Rockstar’s latest may be the “highest rated” but it’s a phenomenon for many other reasons.
Hype culture is a necessary evil, no matter what creative medium you look at. It’s torn apart games like Mass Effect: Andromeda. It’s utterly transformed games like Destiny. It’s conferred a revered status to titles like The Witcher 3: Wild Hunt. Despite all the dangers and fallacies associated with hype, it’s necessary to sell more copies, fund bigger ventures and repeat the cycle endlessly. Very few games are a stranger to hype culture but some titles like Red Dead Redemption 2 are interesting anomalies to it.
"When talking about the “highest rated of this generation”, there’s something to be said about Red Dead Redemption 2 releasing at this stage."
How, though? Red Dead Redemption 2 has been in development since 2010. A 2000 page script, hundreds of voice actors, hundreds of thousands of animations, a massive world teeming with side content – if anything, the buzz around Red Dead Redemption 2 is a perfect example of hype. It’s what leads to premature discussions about Game of the Year. Non-sequitur discussions on whether it will be the highest reviewed game of the generation, not unlike Rockstar’s own Grand Theft Auto 5.
Before Rockstar’s last magnum opus released, I said that ultimately, it didn’t matter what reviews said about the game. All faults would fade away in the honeymoon light and serious introspection would probably follow about the game years later. At that point in time though, the game would be everything that its fans could ever want.
When talking about the “highest rated of this generation”, there’s something to be said about Red Dead Redemption 2 releasing at this stage. The PS4 and Xbox One have been out for roughly five years now, billed as “outdated” at launch and wowing everyone with the visuals since achieved. Red Dead Redemption 2 is Rockstar’s first game built from the ground up for the hardware. It could end up being the biggest, bestest open world title that this generation – or the limits of its hardware – are capable of delivering. A benchmark, if you will, for what future generations could achieve much like Grand Theft Auto 5. In that respect, it could be an exemplary title for this generation and one that stands above the rest.
"Even if it’s for the sake of revenue, appreciate the vision that these people were trying to present. Accept that some things are imperfect or could have been better and have fun."
That’s not the greatest challenge facing Red Dead Redemption 2 though. It probably will be the highest rated game of this generation, toppling the likes of The Legend of Zelda: Breath of the Wild, Super Mario Odyssey and Bloodborne. It will most likely sell tens of millions of units before 2018 has even ended. It will be discussed much more in the coming days and thanks to Red Dead Online, it will also remain relevant for the generation to come, much like Grand Theft Auto Online has remained relevant till now. Is it a bad thing when an excellent experience is earmarked as “the best” by any crowd of people, much less game reviewers? Well, no. Quality may vary from person to person and fun will always be subjective.

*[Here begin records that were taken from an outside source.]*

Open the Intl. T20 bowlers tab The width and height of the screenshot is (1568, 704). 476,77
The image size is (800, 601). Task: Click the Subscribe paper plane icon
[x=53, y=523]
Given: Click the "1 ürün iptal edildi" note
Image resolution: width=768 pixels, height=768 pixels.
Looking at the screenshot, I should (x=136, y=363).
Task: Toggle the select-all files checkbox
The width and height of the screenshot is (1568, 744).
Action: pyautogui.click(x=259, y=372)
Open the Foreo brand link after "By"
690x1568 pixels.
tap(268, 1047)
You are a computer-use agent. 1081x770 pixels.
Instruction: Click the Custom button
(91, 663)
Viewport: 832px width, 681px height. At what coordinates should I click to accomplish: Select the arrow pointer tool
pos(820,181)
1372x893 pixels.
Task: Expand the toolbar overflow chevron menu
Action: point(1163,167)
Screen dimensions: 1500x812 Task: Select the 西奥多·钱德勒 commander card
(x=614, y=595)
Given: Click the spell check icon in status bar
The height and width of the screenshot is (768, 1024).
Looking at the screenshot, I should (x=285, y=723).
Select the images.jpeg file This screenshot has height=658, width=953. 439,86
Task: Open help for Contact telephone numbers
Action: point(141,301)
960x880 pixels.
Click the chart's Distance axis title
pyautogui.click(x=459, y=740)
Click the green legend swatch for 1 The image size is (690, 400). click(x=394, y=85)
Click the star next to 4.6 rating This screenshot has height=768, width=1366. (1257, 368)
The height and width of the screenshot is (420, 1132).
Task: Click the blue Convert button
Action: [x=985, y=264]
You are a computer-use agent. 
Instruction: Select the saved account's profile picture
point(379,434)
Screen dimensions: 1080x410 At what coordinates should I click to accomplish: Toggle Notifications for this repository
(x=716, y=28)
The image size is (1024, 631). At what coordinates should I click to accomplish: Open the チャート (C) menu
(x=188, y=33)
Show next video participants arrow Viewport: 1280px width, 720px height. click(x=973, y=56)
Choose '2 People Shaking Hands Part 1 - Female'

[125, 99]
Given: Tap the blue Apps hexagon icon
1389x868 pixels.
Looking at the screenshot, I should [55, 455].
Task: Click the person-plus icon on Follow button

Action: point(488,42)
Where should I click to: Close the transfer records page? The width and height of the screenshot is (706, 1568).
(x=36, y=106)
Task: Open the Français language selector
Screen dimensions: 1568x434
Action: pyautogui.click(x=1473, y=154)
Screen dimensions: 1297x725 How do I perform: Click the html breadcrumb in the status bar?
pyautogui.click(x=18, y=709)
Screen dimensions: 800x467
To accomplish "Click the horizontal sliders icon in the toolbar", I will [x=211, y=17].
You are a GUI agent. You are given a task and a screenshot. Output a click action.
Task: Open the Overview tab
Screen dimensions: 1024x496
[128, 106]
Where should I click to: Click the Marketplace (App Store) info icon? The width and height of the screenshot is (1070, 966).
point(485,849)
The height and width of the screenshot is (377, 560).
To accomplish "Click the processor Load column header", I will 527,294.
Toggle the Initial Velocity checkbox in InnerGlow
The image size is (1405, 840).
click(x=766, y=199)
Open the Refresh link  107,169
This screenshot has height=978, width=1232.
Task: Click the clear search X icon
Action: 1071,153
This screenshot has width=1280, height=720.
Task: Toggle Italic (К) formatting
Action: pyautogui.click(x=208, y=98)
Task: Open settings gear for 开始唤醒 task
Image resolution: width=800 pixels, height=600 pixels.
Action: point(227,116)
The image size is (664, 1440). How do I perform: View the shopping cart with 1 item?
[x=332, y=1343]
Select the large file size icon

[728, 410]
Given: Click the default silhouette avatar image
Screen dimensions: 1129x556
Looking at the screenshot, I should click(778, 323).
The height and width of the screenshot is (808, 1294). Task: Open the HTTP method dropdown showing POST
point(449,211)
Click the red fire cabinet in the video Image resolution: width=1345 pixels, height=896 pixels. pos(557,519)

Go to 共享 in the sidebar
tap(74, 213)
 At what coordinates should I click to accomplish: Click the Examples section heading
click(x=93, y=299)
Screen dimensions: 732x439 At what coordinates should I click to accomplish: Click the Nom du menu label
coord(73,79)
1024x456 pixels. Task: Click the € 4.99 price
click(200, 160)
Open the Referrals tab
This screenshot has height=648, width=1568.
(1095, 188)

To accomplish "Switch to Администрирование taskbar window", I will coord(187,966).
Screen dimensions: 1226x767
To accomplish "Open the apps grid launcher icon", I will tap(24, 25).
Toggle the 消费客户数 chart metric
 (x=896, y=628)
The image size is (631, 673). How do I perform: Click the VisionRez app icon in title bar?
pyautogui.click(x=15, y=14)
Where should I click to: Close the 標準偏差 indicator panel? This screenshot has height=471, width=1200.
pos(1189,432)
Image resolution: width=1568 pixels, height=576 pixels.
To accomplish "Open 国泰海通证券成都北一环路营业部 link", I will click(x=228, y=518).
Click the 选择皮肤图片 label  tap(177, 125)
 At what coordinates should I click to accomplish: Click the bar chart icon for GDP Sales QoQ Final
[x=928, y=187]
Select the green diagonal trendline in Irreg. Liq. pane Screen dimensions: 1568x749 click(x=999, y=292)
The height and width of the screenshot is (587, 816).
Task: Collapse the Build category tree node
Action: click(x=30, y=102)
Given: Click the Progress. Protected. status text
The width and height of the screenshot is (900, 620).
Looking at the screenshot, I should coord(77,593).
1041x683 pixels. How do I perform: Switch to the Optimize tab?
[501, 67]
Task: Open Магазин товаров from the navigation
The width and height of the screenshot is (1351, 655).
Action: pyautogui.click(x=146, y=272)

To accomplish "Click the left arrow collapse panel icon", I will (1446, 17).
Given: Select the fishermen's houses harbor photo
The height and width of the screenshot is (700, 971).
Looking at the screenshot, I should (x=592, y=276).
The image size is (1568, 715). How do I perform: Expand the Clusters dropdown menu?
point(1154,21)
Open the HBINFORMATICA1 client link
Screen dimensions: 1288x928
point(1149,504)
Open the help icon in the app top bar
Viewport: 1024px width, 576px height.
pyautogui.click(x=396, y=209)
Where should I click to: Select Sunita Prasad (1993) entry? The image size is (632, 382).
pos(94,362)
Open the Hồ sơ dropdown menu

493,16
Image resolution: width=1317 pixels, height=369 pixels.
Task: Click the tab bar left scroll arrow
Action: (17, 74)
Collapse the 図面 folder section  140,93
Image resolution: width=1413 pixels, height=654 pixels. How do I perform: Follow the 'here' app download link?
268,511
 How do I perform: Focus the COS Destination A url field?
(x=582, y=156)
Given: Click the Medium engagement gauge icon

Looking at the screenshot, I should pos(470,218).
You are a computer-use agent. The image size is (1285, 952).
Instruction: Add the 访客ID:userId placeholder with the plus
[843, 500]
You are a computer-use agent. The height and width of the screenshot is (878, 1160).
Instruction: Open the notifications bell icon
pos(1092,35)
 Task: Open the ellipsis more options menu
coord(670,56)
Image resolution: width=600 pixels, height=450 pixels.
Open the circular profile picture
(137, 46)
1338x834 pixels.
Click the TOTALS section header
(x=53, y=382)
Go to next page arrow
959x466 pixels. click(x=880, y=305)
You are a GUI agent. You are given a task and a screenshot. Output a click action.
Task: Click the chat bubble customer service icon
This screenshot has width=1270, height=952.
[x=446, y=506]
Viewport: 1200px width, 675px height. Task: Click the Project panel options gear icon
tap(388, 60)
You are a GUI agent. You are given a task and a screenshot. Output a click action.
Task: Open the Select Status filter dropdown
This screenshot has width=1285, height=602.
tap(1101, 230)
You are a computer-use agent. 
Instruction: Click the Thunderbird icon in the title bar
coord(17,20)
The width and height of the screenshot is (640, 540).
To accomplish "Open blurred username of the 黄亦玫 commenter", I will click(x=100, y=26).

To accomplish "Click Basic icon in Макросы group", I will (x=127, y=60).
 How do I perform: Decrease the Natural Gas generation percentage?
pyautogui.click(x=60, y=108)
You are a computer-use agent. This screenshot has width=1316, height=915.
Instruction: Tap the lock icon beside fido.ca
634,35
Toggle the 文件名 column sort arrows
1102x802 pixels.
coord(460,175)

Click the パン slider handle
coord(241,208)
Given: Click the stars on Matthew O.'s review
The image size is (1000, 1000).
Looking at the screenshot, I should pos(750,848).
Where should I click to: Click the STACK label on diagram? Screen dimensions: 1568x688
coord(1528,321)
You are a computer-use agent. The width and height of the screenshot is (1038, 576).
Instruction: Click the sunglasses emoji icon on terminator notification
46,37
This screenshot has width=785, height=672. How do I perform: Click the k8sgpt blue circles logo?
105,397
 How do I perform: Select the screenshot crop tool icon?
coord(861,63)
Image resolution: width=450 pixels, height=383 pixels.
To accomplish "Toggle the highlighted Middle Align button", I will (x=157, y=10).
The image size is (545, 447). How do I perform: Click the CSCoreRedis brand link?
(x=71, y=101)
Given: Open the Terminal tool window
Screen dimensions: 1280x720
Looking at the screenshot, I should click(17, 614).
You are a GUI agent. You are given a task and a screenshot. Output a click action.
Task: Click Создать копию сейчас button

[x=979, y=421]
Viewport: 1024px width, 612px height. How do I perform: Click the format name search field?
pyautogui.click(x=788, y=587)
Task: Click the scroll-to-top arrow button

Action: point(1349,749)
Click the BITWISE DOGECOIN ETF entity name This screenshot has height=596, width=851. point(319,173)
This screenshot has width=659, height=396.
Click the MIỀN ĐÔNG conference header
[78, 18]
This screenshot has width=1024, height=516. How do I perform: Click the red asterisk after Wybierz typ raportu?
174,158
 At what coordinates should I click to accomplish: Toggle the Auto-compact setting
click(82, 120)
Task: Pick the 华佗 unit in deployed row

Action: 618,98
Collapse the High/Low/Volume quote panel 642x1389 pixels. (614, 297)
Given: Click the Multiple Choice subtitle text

The real challenge facing Red Dead Redemption 2 isn’t in how it caters to hype culture while defying it, releasing on its own terms without a damn for the competition. It’s in how we ultimately perceive and appreciate the artists, programmers, writers, voice actors, designers, interns, producers, Q&A testers, and so on behind it. When CD Projekt RED was revealed to have put its employees through the wringer for The Witcher 3: Wild Hunt, some felt that this was a necessary sacrifice for the sake of a masterpiece. It’s not a viewpoint I personally agree with but throughout history, art and suffering have been synonymous. Can you have art without the suffering? Even the happiest novels and the most beautiful paintings hide tales of indomitable will and effort punctuated by near-endless suffering.
Regardless of how you feel about Rockstar Games, whether it’s actually working its employees to the bone or not, there’s something to be said about the effort that went into Red Dead Redemption 2. Each speck of dust, each painstakingly rendered wrinkle and each muzzle flash from every carefully carved gun, held together by almost countless systems working in tandem, is the collective result of a studio’s blood, sweat and tears. Of weeks that could’ve been spent with families. Of ailing health, missed anniversaries, ruined relationships and sleepless nights punctuating stressful weeks on top of lonely years.
Regardless of what the Metacritic scores say, keep a different number in mind. Keep in mind the sacrifices that this development team (along with several others) had to make to bring this vision to life. Even if it’s for the sake of revenue, appreciate the vision that these people were trying to present. Accept that some things are imperfect or could have been better and have fun.
"New consoles will come and go and another game will become the next phenomenon but ultimately, Red Dead Redemption 2 will be defined by the emotions it inspired, both from its players and its development team."
Ratings can carry some fairly strong consequences for developers. Whether they tell you this is the finest game ever created (so far), a great game that could use some polish, or an “okay” game whose reach exceeds its grasp, the score can often feel secondary to the views expressed. If reviews are to be the standard-bearer for quality in this season of hype, so be it. However, never forget that some things can’t be rated or attributed to simple numbers, no matter how much the concepts of “graphics”, “music”, “story” and “gameplay” are quantified.
Anyone can tell you how gorgeous Red Dead Redemption 2 looks but no one can properly explain what you’ll feel when crossing the snow-covered mountains alone with your horse by your side. I could tell you the soundtrack has been in development since 2013 but that’s not going to dictate how you should feel when sitting in a rowdy bar and listening to the tunes of a saloon piano. Everyone could praise the size and the “amount” of content but no one can really explain how you should perceive all the little things coalescing into this big picture. Some things simply have to be witnessed first-hand.
So whether you’re reading a review before spending money, watching hours of streams or simply waiting for your own copy, remember that Red Dead Redemption 2 is a phenomenon. It’s a phenomenon for the uncanny effort put in by the developers, and not just from the inordinate amounts of hype it generated before launch or the position it may occupy above the competition. New consoles will come and go and another game will become the next phenomenon but ultimately, Red Dead Redemption 2 will be defined by the emotions it inspired, both from its players and its development team.